It may sound simple: you walk into a public place, like a subway, a store, or your office, someplace where you will come into contact with a lot of people. Some of those people are sick. A couple days later, you become sick as well.
While it may sound like common sense, a team of researchers has taken those trends and developed them using social media. The University of Rochester's Adam Sadilek, Henry Kautz, and Vincent Silenzio, wanted to know if he could use Twitter to predict flu trends in your area. The paper explains: "Human contact is the single most important factor in the transmission of infectious diseases. Since the contact is often indirect, such as via a doorknob, we focus on a more general notion of colocation."
The idea sounds similar to Google Flu Trends, which analyzes where people are searching for the flu and determines where outbreaks might take place. Sadilek wanted to hone Google Flu Trends' capacity and make it specific for you.
Sadilek and his team analyzed 4.4 million GPS-tagged Tweets from over 600,000 users in New York City over the course of one month in 2010. They trained their machine-learning algorithm to ignore tweets by healthy people – "I am so, so sick of this song!" – and focus instead on actual sick people.

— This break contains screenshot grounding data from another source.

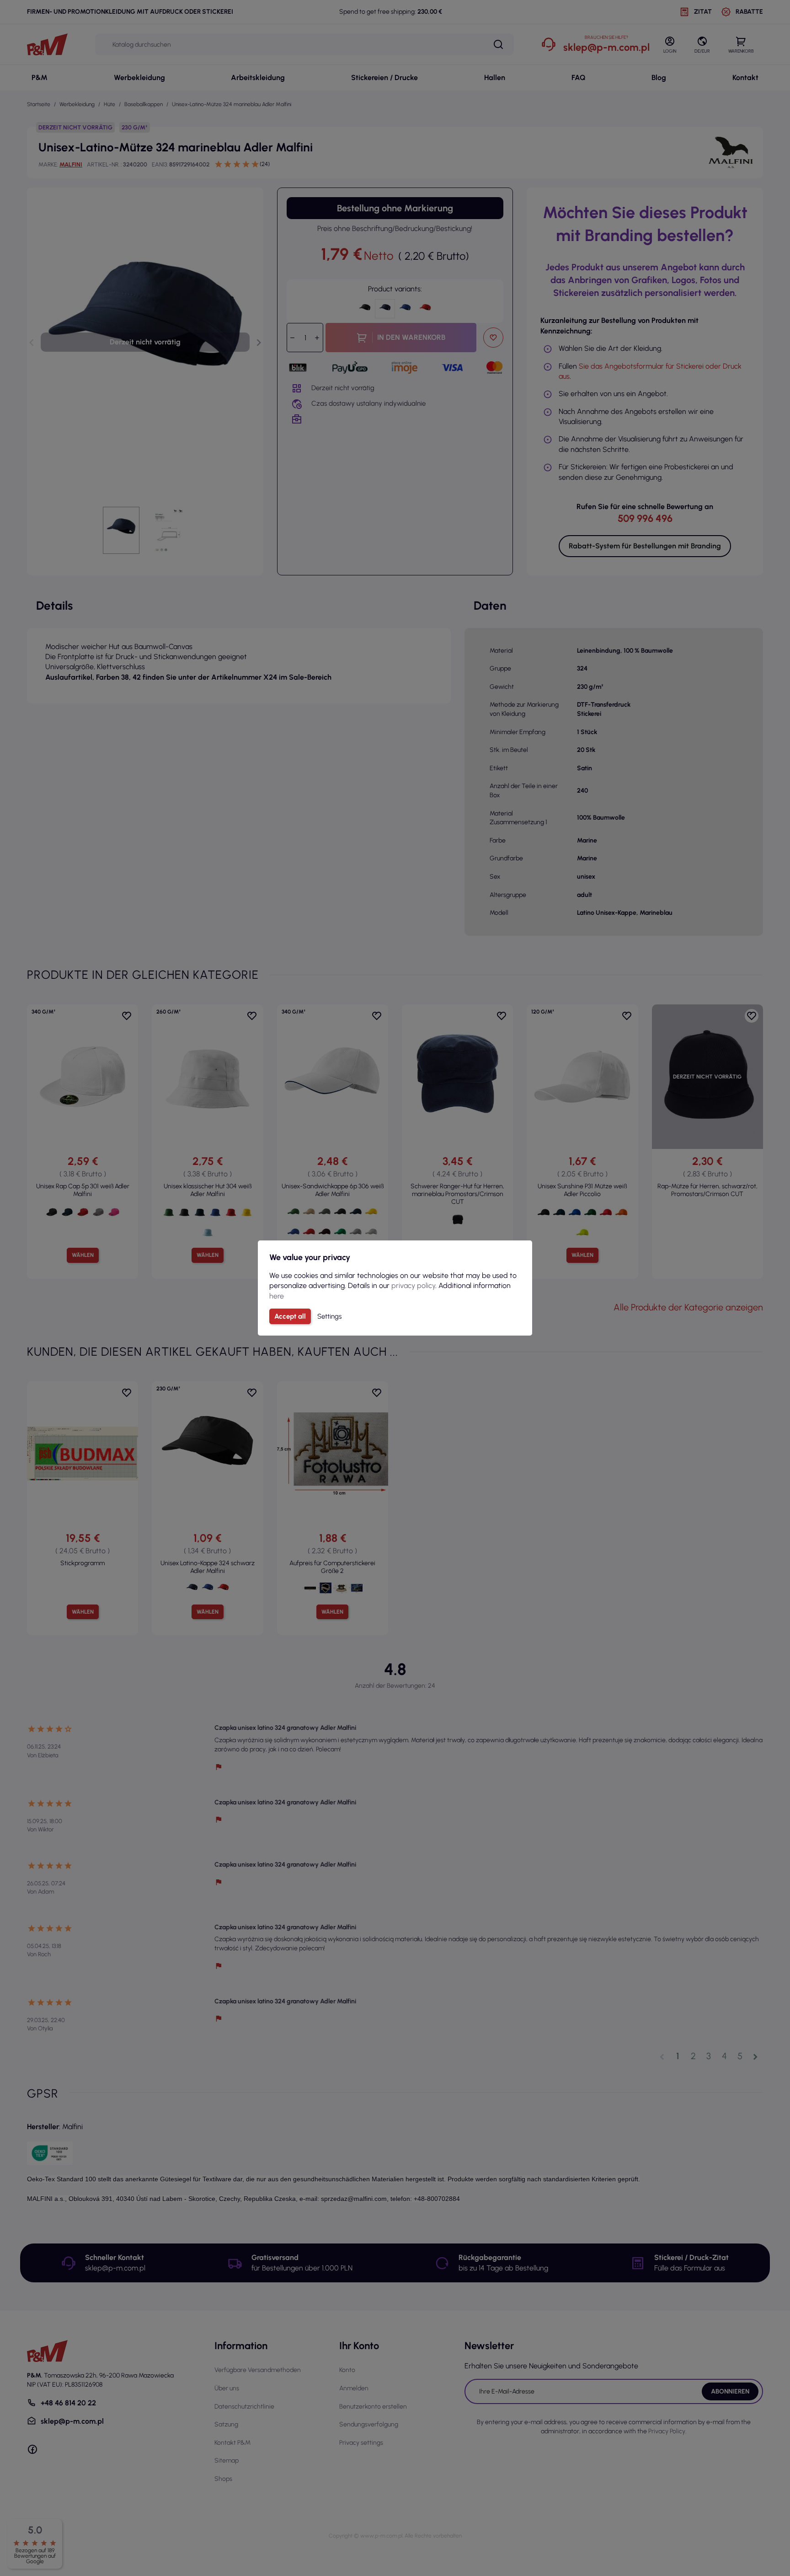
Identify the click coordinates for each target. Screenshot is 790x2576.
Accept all (290, 1316)
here (276, 1296)
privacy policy (413, 1285)
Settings (329, 1316)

According to the paper, "performance of the CRF is signiﬁcantly enhanced by including features that are not only based on the health status of friends, but are also based on the estimated encounters with already sick, symptomatic individuals in the dataset, including non-friends. Thus, the model is able to capture the role of locations in the spread of an infectious disease, the impact of the duration of colocation on disease transmission, as well as the delay between a contagion event and the onset of the symptoms."
In other words, their algorithm looked not just at users' friends' health – which, in all likelihood, users would already know – but strangers that they might have encountered.
Researchers could tend determine with a startling amount of accuracy whether healthy people would get sick. Their algorithm was correct 90 percent of the time and about eight days in advance.
The system, of course, has limitations. Not everyone feels the need to update Twitter when they get sick. (Some of us get sick so often that the constant bombardment of updates about our disease history would get us blocked. Cough.) In addition, there are many interlocking factors about what makes a person come down with a disease – while encounters are important, they are not the entire story.
But if nothing else, it might make you that much less suspicious about tagging your GPS location to your Tweets.
You can see Sadilek's work and the real-time health from a handful of cities including New York, Boston, London and Washington D.C. via Corpora.io.
The paper, which received an outstanding mention from the Association for the Advancement of Artificial Intelligence, was presented at the association's conference in Toronto.